───── EXTRACTED RECORDS

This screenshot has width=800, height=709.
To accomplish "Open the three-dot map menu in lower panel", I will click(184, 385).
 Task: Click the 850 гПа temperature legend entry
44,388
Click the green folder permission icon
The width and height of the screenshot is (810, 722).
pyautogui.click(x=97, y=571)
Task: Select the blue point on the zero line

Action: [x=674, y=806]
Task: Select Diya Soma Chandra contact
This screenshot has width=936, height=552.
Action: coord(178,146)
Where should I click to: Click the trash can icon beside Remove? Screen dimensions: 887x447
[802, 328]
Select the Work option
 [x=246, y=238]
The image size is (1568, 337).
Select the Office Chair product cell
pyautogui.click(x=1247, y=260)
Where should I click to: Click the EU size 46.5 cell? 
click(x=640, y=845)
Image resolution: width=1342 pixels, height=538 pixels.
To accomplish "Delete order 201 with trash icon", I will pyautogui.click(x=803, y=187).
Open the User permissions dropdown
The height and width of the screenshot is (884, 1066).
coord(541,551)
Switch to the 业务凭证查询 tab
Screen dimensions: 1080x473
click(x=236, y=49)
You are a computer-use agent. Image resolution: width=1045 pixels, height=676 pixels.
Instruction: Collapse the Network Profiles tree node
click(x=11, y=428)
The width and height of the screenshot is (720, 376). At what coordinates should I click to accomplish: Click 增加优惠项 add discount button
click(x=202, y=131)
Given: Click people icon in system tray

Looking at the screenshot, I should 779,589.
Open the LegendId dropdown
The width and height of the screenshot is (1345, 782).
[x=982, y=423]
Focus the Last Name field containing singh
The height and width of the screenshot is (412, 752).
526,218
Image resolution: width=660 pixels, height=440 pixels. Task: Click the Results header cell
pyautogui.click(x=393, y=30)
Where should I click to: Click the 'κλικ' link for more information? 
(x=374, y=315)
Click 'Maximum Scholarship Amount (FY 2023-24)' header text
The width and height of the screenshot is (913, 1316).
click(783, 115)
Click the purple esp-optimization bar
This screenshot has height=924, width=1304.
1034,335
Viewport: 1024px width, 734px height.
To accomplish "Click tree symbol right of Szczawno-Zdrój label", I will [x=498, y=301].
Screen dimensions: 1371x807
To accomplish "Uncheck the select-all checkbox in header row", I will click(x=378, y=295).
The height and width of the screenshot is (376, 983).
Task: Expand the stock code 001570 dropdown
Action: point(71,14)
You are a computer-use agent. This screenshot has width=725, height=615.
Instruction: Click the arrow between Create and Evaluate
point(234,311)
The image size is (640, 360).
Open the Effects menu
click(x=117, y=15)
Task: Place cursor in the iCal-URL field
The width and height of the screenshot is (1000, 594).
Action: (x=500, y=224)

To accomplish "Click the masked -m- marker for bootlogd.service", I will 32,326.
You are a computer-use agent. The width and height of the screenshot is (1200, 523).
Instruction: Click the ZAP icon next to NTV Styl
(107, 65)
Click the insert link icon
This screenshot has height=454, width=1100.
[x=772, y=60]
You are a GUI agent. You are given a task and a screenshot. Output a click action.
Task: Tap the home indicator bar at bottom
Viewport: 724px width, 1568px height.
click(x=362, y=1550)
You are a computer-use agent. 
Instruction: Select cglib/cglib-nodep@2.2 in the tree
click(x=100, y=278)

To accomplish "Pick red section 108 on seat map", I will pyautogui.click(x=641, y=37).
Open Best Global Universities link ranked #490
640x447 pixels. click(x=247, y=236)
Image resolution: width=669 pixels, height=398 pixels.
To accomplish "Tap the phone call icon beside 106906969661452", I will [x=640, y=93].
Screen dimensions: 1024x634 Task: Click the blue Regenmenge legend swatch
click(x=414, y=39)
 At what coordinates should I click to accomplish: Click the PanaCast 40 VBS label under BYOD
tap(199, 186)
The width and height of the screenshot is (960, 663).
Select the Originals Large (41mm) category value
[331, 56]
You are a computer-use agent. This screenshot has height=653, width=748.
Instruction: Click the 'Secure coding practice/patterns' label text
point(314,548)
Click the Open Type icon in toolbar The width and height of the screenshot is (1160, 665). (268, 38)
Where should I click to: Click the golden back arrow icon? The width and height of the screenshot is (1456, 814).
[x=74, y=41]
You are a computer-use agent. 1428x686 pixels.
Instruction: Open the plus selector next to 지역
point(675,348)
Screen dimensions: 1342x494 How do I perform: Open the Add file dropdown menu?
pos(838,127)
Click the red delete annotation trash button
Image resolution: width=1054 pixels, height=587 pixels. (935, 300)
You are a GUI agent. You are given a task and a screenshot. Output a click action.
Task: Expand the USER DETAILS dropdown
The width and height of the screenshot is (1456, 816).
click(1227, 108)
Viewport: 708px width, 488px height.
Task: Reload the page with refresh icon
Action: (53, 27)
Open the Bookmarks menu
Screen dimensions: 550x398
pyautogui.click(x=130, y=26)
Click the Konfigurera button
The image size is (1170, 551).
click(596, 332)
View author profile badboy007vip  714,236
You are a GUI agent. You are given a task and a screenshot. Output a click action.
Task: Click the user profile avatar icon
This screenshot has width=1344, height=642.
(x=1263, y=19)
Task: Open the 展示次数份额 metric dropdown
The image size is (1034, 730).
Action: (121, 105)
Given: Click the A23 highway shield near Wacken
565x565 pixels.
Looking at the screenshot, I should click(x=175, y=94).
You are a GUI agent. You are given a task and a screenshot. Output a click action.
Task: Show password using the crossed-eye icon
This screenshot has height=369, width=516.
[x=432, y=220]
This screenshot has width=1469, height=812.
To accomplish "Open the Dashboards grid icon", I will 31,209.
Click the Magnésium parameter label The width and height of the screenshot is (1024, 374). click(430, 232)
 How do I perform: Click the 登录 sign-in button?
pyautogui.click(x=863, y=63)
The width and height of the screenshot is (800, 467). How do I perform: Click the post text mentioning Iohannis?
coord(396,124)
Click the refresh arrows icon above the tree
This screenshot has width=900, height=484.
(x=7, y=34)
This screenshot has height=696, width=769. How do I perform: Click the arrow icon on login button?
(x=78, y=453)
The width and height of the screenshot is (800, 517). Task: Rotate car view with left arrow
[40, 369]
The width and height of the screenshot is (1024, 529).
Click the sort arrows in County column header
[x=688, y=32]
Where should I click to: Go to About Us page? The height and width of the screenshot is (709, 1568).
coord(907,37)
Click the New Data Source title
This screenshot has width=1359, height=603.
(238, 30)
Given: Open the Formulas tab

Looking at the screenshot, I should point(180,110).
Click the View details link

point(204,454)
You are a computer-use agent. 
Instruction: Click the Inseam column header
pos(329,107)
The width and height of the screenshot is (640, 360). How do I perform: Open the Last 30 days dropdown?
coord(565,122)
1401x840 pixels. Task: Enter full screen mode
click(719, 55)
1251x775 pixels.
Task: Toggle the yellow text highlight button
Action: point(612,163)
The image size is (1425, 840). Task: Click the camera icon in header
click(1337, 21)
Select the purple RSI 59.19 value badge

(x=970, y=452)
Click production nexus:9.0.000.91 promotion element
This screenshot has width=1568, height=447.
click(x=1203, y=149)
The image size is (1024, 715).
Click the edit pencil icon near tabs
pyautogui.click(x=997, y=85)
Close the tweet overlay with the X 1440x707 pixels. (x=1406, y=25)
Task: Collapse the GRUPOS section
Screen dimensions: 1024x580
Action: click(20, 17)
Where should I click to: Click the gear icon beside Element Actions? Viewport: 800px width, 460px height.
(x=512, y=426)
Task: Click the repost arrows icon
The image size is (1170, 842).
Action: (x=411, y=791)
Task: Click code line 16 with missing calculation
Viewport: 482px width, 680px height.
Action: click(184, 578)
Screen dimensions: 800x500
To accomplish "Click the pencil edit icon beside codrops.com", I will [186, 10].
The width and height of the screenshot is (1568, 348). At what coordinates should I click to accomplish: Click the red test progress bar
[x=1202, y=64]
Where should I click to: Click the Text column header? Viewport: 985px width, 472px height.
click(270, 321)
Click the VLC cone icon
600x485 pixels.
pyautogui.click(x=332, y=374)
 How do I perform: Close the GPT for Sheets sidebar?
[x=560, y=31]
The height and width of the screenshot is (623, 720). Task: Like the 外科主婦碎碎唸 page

──────────

[WHAT YOU NEED TO DO]
Look for the line with "1401x840 pixels. Task: Enter full screen mode" in the records above. Repeat it and each line after it exactly.

[WRITTEN ANSWER]
1401x840 pixels. Task: Enter full screen mode
click(719, 55)
1251x775 pixels.
Task: Toggle the yellow text highlight button
Action: point(612,163)
The image size is (1425, 840). Task: Click the camera icon in header
click(1337, 21)
Select the purple RSI 59.19 value badge

(x=970, y=452)
Click production nexus:9.0.000.91 promotion element
This screenshot has width=1568, height=447.
click(x=1203, y=149)
The image size is (1024, 715).
Click the edit pencil icon near tabs
pyautogui.click(x=997, y=85)
Close the tweet overlay with the X 1440x707 pixels. (x=1406, y=25)
Task: Collapse the GRUPOS section
Screen dimensions: 1024x580
Action: click(20, 17)
Where should I click to: Click the gear icon beside Element Actions? Viewport: 800px width, 460px height.
(x=512, y=426)
Task: Click the repost arrows icon
The image size is (1170, 842).
Action: (x=411, y=791)
Task: Click code line 16 with missing calculation
Viewport: 482px width, 680px height.
Action: click(184, 578)
Screen dimensions: 800x500
To accomplish "Click the pencil edit icon beside codrops.com", I will [186, 10].
The width and height of the screenshot is (1568, 348). At what coordinates should I click to accomplish: Click the red test progress bar
[x=1202, y=64]
Where should I click to: Click the Text column header? Viewport: 985px width, 472px height.
click(270, 321)
Click the VLC cone icon
600x485 pixels.
pyautogui.click(x=332, y=374)
 How do I perform: Close the GPT for Sheets sidebar?
[x=560, y=31]
The height and width of the screenshot is (623, 720). Task: Like the 外科主婦碎碎唸 page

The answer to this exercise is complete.